Currently (without the policy system), a remote attach will only (try to) attach devices that are connected to the host (plugged in) and bound (usbipd bind has been used).

With the new policy system, if a device is not bound but is explicitly allowed and not explicitly denied, then the device will first be "auto-bound". That means the device is first recorded as bound "as if" usbipd bind was called by an Administrator. Of course, the attach is then immediately attempted. As a result, if the allow or deny rules are changed after an attach, the device is still bound. In other words, the allow/deny rules are only persistently effective at the time the first attach is attempted. If the device that is bound needs to be removed from the list of "allowed devices", an Administrator will have to usbipd unbind, just like before.

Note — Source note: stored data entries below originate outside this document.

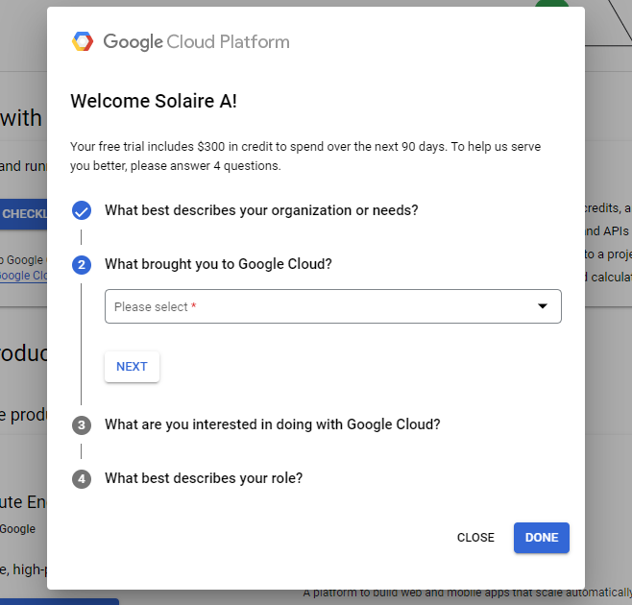Expand 'What are you interested in doing' step
The image size is (632, 605).
pos(272,424)
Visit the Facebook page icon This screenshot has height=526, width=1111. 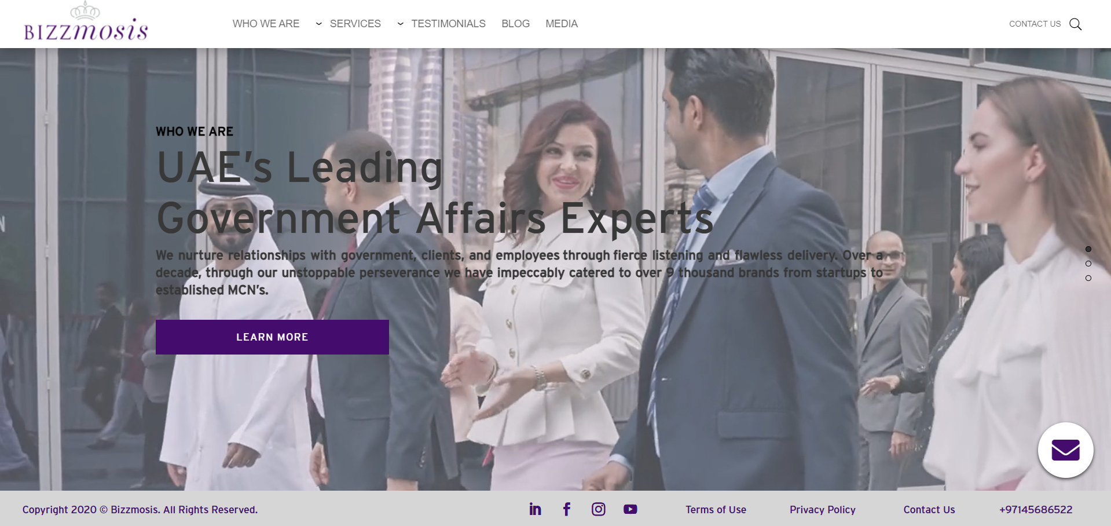pyautogui.click(x=567, y=509)
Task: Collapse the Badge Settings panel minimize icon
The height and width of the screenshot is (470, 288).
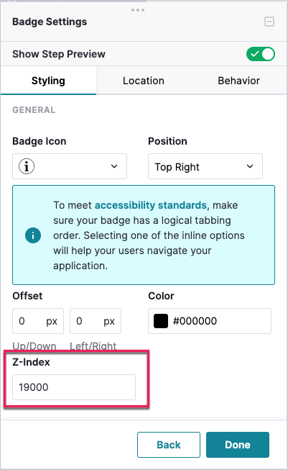Action: tap(269, 22)
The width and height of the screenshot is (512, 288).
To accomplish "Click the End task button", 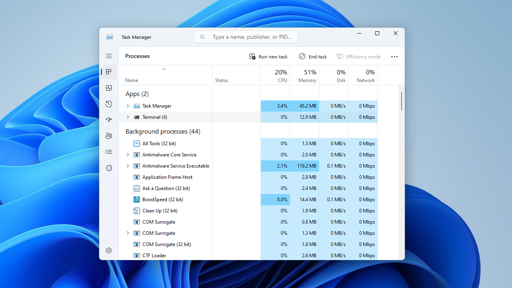I will pos(313,57).
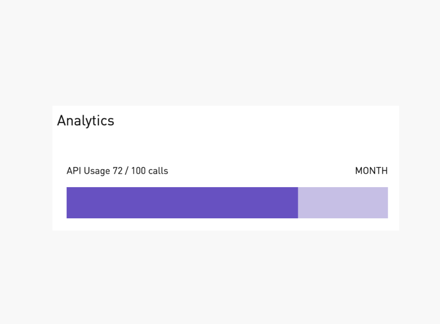The width and height of the screenshot is (440, 324).
Task: Click the right edge of the usage bar
Action: (386, 202)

This also means that a "deny" has no effect on currently bound devices.

Flow

flowchart TD

A[remote `usbip list` or `usbip attach`] --> B{"(in case of list: for each device)\nIs the device bound?"}
B -- Yes --> C[Use the device: list it or attempt attach]
B -- No --> D{Does the device match an allow rule?}

D -- Yes --> E{Does the device match a deny rule?}
E -- Yes --> F[Don't list the device, or 'not found' for attach]
D -- No --> F
E -- No --> G[Only for `attach`, not for `list`:\nBind the device 'as if' `usbipd bind`]
G --> C

From the diagram it is clear that the addition only affects devices that are currently unbound. And that the effect is that the device ends up to be bound (in the old sense). Hence, the feature could be called "auto-bind" and the policy rules "auto-bind" rules.

Considerations

  1. usbipd-win has a lot of current users. Changing "too much" results in many reported issues from people that are used to old syntax (tried and tested...). Therefore, any additions should be just that: "additions", not "changes".
  2. the addition with this design is "device centric". Although it could be used in the future to add selectors for "clients" (e.g., based on IP). That is currently out of scope. Maybe (just maybe) in the future "firewall-like" selection rules may be added, or a separate "client centric" rule system will be added.
  3. The selectors could be augmented in the future to select on different device criteria. E.g., serial number, device type, etc. That is currently out of scope.
  4. The "deny rules" could have been used to deny already bound devices. That, however, would be a "change". With this design, the rules only take effect at the time of listing (i.e., more devices could be listed than before) and/or at the time of attach (i.e., they will be auto-bound). Therefore, it truly is an "addition" without changing current functionality.
  5. The way devices are bound/attached in the current code requires bookkeeping in the registry. This is not affected by this addition. It was the reason to make the rules "auto-bind" rules. The rules take effect by utilizing the current bookkeeping mechanism.
  6. devices that are auto-bound by this new feature will not support auto-binding with --force. Forced binding (i.e., permanently replacing the device driver with the stub drivers) will always require explicit Administrator usbipd bind --force. Forced binding is needed only when incompatible USB filter drivers are present; it has always been a workaround, not intended practice.

Use cases

  1. As a developer, I use a lot of different devices. I have a dedicated USB port where I plug in devices under development. I do not want to have to use Administrator prompts for every individual device. I just want to be able to attach all devices plugged into that specific USB port. Use: usbdip policy add --effect allow --operation AutoBind --busid <BUSID>.
  2. As an administrator I want to allow my non-privileged users to be able to attach a specific device, even though it is currently not plugged in. Use: usbipd policy add --effect allow --operation AutoBind --hardware-id <VID:PID>.
  3. As an administrator I want to allow my non-privileged developers to be able to attach any device, but deny the company hardware token. Use: usbdip policy --effect allow --operation AutoBind --busid <BUSID> and usbipd policy add --effect deny --operation AutoBind --hardware-id <VID:PID>.